Expressing Needs

When we express needs, we are communicating in an instrumental way to help us get things done. Since we almost always know our needs more than others do, it’s important for us to be able to convey those needs to others. Expressing needs can help us get a project done at work or help us navigate the changes of a long-term romantic partnership. Not expressing needs can lead to feelings of abandonment, frustration, or resentment. For example, if one romantic partner expresses the following thought “I think we’re moving too quickly in our relationship” but doesn’t also express a need, the other person in the relationship doesn’t have a guide for what to do in response to the expressed thought. Stating, “I need to spend some time with my hometown friends this weekend. Would you mind if I went home by myself?” would likely make the expression more effective. Be cautious of letting evaluations or judgments sneak into your expressions of need. Saying “I need you to stop suffocating me!” really expresses a thought-feeling mixture more than a need.

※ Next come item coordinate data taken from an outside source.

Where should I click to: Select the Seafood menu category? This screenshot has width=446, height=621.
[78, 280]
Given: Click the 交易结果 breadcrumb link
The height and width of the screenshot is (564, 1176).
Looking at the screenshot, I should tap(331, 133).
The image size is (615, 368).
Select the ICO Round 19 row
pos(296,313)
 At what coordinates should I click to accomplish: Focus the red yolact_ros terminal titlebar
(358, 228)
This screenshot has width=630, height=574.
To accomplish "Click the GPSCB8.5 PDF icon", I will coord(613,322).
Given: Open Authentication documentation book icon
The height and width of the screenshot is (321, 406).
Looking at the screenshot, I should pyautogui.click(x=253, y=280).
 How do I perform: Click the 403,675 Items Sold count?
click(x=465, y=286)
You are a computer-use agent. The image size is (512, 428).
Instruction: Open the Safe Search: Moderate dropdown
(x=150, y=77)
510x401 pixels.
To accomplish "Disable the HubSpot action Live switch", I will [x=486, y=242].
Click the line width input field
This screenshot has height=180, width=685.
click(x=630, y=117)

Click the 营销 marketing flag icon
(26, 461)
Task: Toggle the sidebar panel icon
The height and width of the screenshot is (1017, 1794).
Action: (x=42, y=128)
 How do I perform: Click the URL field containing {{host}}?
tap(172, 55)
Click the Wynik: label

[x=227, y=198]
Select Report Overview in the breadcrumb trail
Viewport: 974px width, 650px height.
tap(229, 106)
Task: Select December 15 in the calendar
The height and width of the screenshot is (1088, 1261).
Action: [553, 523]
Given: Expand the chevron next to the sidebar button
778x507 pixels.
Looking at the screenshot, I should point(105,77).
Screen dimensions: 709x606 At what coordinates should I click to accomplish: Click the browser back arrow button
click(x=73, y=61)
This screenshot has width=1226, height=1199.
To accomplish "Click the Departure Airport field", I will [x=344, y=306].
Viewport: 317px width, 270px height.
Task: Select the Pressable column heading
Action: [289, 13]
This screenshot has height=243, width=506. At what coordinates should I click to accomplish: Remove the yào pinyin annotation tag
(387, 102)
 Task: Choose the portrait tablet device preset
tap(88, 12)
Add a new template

Table 3.1 Four Types of Verbal Expressions

Type Description Example
Observation Report of sensory experiences or memories “Pauline asked me to bring this file to you.”
Thought Conclusion about or judgment of experiences and observations “Students today have much less respect for authority.”
Feeling Communicating emotions “I feel at peace when we’re together.”
Need Stating wants or requesting help or support “I’m saving money for summer vacation. Is it OK if we skip our regular night out this week?”